TASK TO CARRY OUT :: Could you please find each line in the records that contains the word "right" and copy it?

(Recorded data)
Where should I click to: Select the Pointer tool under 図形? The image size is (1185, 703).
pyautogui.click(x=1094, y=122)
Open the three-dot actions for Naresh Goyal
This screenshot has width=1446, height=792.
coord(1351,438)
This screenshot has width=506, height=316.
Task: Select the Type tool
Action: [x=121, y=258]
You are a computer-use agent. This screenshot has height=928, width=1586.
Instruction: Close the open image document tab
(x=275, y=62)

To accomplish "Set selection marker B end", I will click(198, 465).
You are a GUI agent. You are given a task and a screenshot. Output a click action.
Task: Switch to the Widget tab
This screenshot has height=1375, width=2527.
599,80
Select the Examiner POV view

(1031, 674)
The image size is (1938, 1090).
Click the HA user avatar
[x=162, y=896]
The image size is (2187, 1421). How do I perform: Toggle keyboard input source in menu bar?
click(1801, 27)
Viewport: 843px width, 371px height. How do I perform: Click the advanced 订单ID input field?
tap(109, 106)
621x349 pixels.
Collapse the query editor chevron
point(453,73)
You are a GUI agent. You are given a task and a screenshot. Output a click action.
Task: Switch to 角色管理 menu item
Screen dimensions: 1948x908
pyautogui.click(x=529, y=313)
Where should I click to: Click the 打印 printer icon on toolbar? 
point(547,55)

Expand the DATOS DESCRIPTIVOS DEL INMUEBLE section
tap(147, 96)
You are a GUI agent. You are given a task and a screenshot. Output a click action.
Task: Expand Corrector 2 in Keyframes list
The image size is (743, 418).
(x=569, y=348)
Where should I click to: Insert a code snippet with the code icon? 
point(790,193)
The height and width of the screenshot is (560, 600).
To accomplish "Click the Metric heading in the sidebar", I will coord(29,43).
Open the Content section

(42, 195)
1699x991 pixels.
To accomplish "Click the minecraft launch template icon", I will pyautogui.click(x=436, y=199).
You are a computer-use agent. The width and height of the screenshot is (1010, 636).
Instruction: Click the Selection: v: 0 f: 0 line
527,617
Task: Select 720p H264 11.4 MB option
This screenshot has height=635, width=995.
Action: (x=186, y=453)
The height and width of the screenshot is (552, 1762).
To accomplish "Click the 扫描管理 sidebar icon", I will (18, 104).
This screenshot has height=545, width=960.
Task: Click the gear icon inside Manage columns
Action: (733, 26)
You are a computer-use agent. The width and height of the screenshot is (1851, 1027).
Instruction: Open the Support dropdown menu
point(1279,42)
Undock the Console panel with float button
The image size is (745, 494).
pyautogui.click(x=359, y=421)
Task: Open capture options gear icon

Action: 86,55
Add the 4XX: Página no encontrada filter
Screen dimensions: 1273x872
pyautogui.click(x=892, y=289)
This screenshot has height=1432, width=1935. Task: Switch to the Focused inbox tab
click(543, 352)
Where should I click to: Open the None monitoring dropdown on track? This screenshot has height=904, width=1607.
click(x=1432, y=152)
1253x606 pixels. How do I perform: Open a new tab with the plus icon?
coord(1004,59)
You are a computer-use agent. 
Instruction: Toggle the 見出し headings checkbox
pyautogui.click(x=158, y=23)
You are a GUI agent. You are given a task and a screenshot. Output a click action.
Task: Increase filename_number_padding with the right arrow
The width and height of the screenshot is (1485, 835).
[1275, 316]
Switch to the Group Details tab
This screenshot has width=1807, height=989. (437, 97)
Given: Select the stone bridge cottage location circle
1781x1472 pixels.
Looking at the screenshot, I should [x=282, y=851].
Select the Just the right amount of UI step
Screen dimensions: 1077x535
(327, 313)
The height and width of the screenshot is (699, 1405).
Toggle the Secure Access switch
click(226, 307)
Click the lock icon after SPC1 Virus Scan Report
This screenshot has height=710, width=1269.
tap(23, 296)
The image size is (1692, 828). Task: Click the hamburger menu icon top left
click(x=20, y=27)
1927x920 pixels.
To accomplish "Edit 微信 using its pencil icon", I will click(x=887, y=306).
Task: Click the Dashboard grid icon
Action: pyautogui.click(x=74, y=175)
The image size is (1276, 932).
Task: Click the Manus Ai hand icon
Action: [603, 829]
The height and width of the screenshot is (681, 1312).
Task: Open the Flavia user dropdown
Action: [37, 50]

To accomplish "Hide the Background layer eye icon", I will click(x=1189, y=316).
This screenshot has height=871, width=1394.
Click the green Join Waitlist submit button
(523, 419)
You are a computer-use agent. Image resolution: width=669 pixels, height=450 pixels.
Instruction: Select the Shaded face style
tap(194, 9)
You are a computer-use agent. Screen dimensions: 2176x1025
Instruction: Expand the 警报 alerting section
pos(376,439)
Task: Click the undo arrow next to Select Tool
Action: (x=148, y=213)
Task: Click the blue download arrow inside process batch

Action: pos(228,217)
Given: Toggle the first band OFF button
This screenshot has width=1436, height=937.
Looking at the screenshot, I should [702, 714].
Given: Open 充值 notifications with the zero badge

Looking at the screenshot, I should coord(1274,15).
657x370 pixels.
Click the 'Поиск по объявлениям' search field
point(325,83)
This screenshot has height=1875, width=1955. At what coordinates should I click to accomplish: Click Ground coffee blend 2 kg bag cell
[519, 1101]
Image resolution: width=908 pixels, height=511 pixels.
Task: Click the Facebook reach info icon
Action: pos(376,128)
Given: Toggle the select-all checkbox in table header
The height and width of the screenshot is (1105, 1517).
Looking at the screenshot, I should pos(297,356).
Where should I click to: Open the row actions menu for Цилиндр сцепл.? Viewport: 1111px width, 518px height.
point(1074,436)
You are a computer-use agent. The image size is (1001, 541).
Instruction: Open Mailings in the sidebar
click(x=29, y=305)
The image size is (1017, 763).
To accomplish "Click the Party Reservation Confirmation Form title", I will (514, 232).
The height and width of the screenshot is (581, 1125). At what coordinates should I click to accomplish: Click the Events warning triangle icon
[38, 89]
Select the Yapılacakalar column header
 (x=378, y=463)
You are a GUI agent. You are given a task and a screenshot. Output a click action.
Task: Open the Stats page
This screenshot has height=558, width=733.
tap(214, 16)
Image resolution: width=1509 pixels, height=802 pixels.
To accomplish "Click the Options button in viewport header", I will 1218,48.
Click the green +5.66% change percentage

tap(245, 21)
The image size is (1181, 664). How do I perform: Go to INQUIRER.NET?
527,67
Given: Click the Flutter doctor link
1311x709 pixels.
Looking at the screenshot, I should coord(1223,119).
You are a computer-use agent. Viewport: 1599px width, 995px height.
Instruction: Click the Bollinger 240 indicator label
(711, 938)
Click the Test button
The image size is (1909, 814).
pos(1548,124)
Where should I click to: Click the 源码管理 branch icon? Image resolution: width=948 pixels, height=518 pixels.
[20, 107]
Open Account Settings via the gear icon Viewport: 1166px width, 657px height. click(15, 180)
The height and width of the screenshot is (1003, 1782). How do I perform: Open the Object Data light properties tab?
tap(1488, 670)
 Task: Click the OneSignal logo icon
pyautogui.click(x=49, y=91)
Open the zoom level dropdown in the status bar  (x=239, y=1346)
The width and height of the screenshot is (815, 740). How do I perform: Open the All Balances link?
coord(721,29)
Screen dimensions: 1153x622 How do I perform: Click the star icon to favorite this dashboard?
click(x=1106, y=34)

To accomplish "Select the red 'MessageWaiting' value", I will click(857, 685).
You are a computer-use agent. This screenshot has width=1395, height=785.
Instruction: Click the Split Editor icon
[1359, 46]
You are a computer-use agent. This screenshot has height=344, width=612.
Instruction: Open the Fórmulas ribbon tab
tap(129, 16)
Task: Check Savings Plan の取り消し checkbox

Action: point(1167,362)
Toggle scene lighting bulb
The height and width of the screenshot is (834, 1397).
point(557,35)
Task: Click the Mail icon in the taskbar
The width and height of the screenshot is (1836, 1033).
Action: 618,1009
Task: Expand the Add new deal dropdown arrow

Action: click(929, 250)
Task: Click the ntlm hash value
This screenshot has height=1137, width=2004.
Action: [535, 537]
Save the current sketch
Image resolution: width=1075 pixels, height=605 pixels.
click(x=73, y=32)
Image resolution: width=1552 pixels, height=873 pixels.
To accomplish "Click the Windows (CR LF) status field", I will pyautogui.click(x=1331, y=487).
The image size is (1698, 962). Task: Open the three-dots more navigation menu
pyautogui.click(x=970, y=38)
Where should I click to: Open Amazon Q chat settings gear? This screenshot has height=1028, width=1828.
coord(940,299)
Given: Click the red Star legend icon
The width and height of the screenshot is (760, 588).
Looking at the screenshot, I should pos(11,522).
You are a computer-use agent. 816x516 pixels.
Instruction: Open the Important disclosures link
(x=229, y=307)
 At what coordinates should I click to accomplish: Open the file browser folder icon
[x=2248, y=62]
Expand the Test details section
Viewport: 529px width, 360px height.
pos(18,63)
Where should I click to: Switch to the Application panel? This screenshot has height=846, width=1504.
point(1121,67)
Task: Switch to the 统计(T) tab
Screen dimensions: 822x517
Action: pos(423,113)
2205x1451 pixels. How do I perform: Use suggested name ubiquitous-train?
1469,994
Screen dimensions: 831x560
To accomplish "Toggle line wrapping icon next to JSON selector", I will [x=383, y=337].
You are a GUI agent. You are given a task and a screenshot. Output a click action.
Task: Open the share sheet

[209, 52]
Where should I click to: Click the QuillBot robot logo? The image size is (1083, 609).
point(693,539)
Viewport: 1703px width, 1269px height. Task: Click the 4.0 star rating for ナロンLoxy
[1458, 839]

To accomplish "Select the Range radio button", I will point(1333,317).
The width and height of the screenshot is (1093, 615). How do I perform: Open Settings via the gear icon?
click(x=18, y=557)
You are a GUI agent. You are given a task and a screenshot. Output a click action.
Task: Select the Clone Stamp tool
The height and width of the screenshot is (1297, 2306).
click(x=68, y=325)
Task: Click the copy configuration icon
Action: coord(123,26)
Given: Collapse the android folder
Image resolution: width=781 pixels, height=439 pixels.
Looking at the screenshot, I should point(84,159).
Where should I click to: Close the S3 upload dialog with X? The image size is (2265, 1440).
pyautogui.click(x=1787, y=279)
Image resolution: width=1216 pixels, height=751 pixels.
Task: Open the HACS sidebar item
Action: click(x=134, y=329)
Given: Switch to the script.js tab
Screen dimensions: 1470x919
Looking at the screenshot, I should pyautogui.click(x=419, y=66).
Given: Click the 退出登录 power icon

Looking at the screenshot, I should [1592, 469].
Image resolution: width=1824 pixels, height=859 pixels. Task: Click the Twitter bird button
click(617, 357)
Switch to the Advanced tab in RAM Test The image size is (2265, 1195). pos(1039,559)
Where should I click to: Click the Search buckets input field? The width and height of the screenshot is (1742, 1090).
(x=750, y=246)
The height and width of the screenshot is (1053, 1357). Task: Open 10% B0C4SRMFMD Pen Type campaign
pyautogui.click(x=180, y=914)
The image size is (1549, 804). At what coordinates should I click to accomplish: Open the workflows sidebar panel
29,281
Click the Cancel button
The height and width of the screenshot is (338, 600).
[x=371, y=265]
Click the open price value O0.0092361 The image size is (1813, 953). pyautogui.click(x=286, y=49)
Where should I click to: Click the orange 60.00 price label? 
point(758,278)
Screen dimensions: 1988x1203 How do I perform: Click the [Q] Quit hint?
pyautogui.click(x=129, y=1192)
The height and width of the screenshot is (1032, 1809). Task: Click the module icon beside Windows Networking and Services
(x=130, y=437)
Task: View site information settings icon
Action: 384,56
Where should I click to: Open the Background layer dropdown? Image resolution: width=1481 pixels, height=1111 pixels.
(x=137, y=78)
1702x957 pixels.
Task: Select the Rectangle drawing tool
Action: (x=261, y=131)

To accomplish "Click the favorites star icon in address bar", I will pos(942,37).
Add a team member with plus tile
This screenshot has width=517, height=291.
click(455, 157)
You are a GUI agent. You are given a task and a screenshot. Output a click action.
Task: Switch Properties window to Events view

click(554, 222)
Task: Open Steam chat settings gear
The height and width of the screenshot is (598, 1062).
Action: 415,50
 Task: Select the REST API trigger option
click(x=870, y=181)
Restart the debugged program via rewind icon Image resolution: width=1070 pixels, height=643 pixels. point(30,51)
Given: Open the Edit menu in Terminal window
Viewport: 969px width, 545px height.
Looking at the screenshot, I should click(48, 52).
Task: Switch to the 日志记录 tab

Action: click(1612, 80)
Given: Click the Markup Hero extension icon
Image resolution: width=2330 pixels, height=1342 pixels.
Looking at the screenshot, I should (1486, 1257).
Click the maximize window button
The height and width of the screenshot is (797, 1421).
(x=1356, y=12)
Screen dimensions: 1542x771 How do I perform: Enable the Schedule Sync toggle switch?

RESULT ::
Task: Increase filename_number_padding with the right arrow
Select the Just the right amount of UI step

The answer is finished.